Please rewrite the following lines, changing "chosen" to "selected" wherever it occurs and leaving everything else unchanged.

▸ SUPPLIED RECORDS:
=======

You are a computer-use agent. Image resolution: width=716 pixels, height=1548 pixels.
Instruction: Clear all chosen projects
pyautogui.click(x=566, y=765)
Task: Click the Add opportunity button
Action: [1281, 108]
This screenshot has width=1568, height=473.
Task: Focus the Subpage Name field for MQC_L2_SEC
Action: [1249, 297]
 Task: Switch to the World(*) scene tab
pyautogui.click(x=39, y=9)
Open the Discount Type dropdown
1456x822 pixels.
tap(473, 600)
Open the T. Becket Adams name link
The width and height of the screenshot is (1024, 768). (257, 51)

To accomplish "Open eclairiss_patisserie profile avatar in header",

=======

▸ WRITTEN REPLY:
You are a computer-use agent. Image resolution: width=716 pixels, height=1548 pixels.
Instruction: Clear all selected projects
pyautogui.click(x=566, y=765)
Task: Click the Add opportunity button
Action: [1281, 108]
This screenshot has width=1568, height=473.
Task: Focus the Subpage Name field for MQC_L2_SEC
Action: [1249, 297]
 Task: Switch to the World(*) scene tab
pyautogui.click(x=39, y=9)
Open the Discount Type dropdown
1456x822 pixels.
tap(473, 600)
Open the T. Becket Adams name link
The width and height of the screenshot is (1024, 768). (257, 51)

To accomplish "Open eclairiss_patisserie profile avatar in header",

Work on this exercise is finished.